**REQUIRED ACTION:** Emit all the data exactly as provided.

**SUPPLIED MATERIAL:**
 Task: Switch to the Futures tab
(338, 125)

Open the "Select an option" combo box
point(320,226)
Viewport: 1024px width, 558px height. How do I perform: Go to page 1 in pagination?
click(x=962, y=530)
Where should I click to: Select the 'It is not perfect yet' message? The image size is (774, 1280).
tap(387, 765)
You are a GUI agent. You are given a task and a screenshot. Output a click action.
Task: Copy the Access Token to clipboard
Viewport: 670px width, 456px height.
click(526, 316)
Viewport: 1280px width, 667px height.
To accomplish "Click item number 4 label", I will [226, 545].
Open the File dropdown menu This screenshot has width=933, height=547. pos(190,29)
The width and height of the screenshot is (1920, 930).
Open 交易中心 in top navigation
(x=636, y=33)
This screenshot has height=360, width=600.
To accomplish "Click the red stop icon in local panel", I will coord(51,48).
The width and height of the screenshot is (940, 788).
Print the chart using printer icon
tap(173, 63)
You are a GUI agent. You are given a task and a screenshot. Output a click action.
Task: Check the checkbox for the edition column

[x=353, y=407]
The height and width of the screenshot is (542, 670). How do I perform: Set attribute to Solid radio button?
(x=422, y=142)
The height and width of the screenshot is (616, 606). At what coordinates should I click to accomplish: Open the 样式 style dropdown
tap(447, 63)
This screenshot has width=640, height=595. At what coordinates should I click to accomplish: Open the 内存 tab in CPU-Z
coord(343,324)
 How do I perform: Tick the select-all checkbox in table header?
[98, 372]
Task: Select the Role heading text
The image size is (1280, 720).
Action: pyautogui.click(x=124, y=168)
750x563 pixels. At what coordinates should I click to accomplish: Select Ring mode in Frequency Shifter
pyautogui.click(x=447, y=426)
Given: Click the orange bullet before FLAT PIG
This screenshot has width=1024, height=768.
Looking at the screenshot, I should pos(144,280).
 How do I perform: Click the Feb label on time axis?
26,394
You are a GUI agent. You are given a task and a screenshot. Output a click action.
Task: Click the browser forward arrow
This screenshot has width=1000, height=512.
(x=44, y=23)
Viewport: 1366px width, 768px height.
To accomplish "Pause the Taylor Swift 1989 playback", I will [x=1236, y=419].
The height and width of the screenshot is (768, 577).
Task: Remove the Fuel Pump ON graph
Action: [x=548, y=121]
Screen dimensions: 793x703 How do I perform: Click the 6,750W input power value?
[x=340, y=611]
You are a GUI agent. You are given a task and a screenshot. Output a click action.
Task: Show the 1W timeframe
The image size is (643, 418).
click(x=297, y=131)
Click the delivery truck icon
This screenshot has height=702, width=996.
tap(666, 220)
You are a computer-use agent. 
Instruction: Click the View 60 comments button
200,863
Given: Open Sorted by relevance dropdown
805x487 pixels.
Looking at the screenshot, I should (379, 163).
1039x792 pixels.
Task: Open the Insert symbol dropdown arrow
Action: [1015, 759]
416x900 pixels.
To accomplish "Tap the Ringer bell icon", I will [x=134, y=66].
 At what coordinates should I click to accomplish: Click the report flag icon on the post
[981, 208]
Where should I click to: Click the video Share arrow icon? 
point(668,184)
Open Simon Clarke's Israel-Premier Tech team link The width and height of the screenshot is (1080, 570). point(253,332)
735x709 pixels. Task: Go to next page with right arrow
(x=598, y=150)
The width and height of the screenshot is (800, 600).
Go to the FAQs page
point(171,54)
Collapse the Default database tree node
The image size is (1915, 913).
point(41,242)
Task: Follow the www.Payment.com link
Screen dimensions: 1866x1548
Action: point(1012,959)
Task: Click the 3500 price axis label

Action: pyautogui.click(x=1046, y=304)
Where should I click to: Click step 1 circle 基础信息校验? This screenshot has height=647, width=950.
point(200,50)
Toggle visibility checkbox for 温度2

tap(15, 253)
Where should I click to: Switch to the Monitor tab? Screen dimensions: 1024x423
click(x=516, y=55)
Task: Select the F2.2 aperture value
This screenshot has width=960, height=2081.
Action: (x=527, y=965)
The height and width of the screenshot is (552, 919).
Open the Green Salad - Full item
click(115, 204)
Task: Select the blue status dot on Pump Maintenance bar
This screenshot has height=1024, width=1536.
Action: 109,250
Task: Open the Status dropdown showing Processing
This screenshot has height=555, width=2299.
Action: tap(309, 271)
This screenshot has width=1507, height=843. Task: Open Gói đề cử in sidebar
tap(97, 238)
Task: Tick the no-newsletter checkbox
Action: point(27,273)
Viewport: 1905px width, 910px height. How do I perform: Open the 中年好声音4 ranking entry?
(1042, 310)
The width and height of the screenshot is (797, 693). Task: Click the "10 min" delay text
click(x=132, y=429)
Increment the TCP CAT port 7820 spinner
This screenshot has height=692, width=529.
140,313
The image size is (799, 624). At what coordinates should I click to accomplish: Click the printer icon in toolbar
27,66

**RESULT FOR THIS TASK:**
 Task: Switch to the Futures tab
(338, 125)

Open the "Select an option" combo box
point(320,226)
Viewport: 1024px width, 558px height. How do I perform: Go to page 1 in pagination?
click(x=962, y=530)
Where should I click to: Select the 'It is not perfect yet' message? The image size is (774, 1280).
tap(387, 765)
You are a GUI agent. You are given a task and a screenshot. Output a click action.
Task: Copy the Access Token to clipboard
Viewport: 670px width, 456px height.
click(526, 316)
Viewport: 1280px width, 667px height.
To accomplish "Click item number 4 label", I will [226, 545].
Open the File dropdown menu This screenshot has width=933, height=547. pos(190,29)
The width and height of the screenshot is (1920, 930).
Open 交易中心 in top navigation
(x=636, y=33)
This screenshot has height=360, width=600.
To accomplish "Click the red stop icon in local panel", I will coord(51,48).
The width and height of the screenshot is (940, 788).
Print the chart using printer icon
tap(173, 63)
You are a GUI agent. You are given a task and a screenshot. Output a click action.
Task: Check the checkbox for the edition column

[x=353, y=407]
The height and width of the screenshot is (542, 670). How do I perform: Set attribute to Solid radio button?
(x=422, y=142)
The height and width of the screenshot is (616, 606). At what coordinates should I click to accomplish: Open the 样式 style dropdown
tap(447, 63)
This screenshot has width=640, height=595. At what coordinates should I click to accomplish: Open the 内存 tab in CPU-Z
coord(343,324)
 How do I perform: Tick the select-all checkbox in table header?
[98, 372]
Task: Select the Role heading text
The image size is (1280, 720).
Action: pyautogui.click(x=124, y=168)
750x563 pixels. At what coordinates should I click to accomplish: Select Ring mode in Frequency Shifter
pyautogui.click(x=447, y=426)
Given: Click the orange bullet before FLAT PIG
This screenshot has width=1024, height=768.
Looking at the screenshot, I should pos(144,280).
 How do I perform: Click the Feb label on time axis?
26,394
You are a GUI agent. You are given a task and a screenshot. Output a click action.
Task: Click the browser forward arrow
This screenshot has width=1000, height=512.
(x=44, y=23)
Viewport: 1366px width, 768px height.
To accomplish "Pause the Taylor Swift 1989 playback", I will [x=1236, y=419].
The height and width of the screenshot is (768, 577).
Task: Remove the Fuel Pump ON graph
Action: [x=548, y=121]
Screen dimensions: 793x703 How do I perform: Click the 6,750W input power value?
[x=340, y=611]
You are a GUI agent. You are given a task and a screenshot. Output a click action.
Task: Show the 1W timeframe
The image size is (643, 418).
click(x=297, y=131)
Click the delivery truck icon
This screenshot has height=702, width=996.
tap(666, 220)
You are a computer-use agent. 
Instruction: Click the View 60 comments button
200,863
Given: Open Sorted by relevance dropdown
805x487 pixels.
Looking at the screenshot, I should (379, 163).
1039x792 pixels.
Task: Open the Insert symbol dropdown arrow
Action: [1015, 759]
416x900 pixels.
To accomplish "Tap the Ringer bell icon", I will [x=134, y=66].
 At what coordinates should I click to accomplish: Click the report flag icon on the post
[981, 208]
Where should I click to: Click the video Share arrow icon? 
point(668,184)
Open Simon Clarke's Israel-Premier Tech team link The width and height of the screenshot is (1080, 570). point(253,332)
735x709 pixels. Task: Go to next page with right arrow
(x=598, y=150)
The width and height of the screenshot is (800, 600).
Go to the FAQs page
point(171,54)
Collapse the Default database tree node
The image size is (1915, 913).
point(41,242)
Task: Follow the www.Payment.com link
Screen dimensions: 1866x1548
Action: point(1012,959)
Task: Click the 3500 price axis label

Action: pyautogui.click(x=1046, y=304)
Where should I click to: Click step 1 circle 基础信息校验? This screenshot has height=647, width=950.
point(200,50)
Toggle visibility checkbox for 温度2

tap(15, 253)
Where should I click to: Switch to the Monitor tab? Screen dimensions: 1024x423
click(x=516, y=55)
Task: Select the F2.2 aperture value
This screenshot has width=960, height=2081.
Action: (x=527, y=965)
The height and width of the screenshot is (552, 919).
Open the Green Salad - Full item
click(115, 204)
Task: Select the blue status dot on Pump Maintenance bar
This screenshot has height=1024, width=1536.
Action: 109,250
Task: Open the Status dropdown showing Processing
This screenshot has height=555, width=2299.
Action: tap(309, 271)
This screenshot has width=1507, height=843. Task: Open Gói đề cử in sidebar
tap(97, 238)
Task: Tick the no-newsletter checkbox
Action: point(27,273)
Viewport: 1905px width, 910px height. How do I perform: Open the 中年好声音4 ranking entry?
(1042, 310)
The width and height of the screenshot is (797, 693). Task: Click the "10 min" delay text
click(x=132, y=429)
Increment the TCP CAT port 7820 spinner
This screenshot has height=692, width=529.
140,313
The image size is (799, 624). At what coordinates should I click to accomplish: Click the printer icon in toolbar
27,66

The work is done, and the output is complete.